▸ **Task**: Recast the listing as a numbered list, omitting blank lines, starting at its first line and ending at the line that contains "Looking at the screenshot, I should 473,122.", both included.

▸ **Input data**:

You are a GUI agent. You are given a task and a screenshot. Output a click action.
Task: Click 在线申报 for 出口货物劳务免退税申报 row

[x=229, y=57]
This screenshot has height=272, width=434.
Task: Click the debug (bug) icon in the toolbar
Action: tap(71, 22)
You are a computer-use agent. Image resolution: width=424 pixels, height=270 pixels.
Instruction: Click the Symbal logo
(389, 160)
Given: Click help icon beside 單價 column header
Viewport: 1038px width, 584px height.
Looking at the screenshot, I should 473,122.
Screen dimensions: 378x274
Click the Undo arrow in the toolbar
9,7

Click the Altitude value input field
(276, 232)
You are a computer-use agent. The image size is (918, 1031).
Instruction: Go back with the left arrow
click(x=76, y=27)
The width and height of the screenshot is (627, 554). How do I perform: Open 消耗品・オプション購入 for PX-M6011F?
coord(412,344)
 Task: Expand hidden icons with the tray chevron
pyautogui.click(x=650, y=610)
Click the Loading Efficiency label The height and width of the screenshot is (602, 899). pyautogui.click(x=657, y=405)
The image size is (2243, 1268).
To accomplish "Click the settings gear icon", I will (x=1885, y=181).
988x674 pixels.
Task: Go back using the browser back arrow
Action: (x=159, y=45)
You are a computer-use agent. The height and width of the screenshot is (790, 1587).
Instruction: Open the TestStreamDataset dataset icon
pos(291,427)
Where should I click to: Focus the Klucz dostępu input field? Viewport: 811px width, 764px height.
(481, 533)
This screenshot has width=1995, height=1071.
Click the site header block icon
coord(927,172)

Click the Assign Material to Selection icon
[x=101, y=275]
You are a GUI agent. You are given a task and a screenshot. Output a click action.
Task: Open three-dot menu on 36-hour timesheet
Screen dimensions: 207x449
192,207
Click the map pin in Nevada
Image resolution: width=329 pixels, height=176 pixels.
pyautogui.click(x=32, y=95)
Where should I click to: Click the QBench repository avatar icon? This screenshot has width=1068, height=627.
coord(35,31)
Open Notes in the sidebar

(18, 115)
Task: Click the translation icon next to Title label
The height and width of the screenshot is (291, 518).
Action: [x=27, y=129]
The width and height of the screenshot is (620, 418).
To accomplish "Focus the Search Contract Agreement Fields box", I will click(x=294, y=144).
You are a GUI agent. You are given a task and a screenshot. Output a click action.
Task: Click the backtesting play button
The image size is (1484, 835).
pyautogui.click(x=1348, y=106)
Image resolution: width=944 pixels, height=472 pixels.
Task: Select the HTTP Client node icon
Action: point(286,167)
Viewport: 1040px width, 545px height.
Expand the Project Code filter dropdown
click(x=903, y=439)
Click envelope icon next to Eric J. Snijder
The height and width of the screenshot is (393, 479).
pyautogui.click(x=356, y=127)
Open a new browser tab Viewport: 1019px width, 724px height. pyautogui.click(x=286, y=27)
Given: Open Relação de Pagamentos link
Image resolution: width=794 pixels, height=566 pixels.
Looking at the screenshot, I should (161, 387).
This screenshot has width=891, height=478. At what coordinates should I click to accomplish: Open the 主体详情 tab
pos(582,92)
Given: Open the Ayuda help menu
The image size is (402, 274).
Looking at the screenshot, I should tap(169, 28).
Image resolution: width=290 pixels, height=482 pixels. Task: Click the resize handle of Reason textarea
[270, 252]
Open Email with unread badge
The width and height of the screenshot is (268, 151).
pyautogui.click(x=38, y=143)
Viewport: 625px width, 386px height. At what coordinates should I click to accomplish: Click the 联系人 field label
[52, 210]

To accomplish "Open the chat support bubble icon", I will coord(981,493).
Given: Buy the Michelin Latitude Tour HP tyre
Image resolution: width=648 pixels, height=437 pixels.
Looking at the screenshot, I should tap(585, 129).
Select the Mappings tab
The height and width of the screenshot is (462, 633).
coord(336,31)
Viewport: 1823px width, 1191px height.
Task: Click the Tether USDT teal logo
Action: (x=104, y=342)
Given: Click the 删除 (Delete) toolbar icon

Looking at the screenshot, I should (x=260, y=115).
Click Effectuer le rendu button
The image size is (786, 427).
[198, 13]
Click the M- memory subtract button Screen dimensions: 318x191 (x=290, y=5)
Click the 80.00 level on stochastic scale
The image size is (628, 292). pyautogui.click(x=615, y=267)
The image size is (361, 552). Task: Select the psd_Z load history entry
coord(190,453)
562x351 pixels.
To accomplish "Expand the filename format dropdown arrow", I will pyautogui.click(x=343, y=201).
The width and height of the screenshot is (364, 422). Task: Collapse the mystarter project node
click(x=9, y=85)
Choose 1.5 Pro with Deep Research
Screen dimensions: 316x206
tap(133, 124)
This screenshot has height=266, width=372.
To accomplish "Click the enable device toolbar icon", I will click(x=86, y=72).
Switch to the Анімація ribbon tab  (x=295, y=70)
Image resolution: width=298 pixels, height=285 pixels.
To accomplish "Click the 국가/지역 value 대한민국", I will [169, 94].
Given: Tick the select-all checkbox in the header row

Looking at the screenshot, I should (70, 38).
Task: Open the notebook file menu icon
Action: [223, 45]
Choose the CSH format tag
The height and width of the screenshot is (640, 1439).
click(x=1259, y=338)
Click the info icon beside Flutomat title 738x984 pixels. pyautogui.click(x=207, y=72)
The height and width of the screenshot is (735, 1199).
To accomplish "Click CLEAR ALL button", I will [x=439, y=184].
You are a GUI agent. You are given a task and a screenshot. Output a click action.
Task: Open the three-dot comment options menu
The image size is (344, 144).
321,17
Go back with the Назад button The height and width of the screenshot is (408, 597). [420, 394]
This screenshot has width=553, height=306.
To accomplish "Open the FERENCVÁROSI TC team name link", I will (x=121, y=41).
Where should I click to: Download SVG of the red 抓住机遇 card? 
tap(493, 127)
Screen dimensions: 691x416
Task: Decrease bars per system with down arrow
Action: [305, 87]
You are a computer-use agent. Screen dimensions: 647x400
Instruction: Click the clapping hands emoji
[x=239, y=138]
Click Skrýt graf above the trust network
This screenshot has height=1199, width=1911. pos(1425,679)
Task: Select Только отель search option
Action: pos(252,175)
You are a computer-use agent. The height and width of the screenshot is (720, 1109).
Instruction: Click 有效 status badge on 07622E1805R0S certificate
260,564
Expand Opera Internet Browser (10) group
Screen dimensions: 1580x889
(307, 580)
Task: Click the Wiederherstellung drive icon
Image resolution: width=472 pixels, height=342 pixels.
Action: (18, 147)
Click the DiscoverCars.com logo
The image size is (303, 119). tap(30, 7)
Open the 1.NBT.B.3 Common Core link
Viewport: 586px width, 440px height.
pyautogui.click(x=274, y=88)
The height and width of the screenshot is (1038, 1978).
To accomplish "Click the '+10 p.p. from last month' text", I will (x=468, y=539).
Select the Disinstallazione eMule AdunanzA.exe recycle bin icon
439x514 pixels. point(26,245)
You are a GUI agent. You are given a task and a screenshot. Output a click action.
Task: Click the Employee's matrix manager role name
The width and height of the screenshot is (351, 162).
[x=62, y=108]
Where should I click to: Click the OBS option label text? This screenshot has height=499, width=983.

▸ **Completed task**:
1. You are a GUI agent. You are given a task and a screenshot. Output a click action.
2. Task: Click 在线申报 for 出口货物劳务免退税申报 row
3. [x=229, y=57]
4. This screenshot has height=272, width=434.
5. Task: Click the debug (bug) icon in the toolbar
6. Action: tap(71, 22)
7. You are a computer-use agent. Image resolution: width=424 pixels, height=270 pixels.
8. Instruction: Click the Symbal logo
9. (389, 160)
10. Given: Click help icon beside 單價 column header
11. Viewport: 1038px width, 584px height.
12. Looking at the screenshot, I should 473,122.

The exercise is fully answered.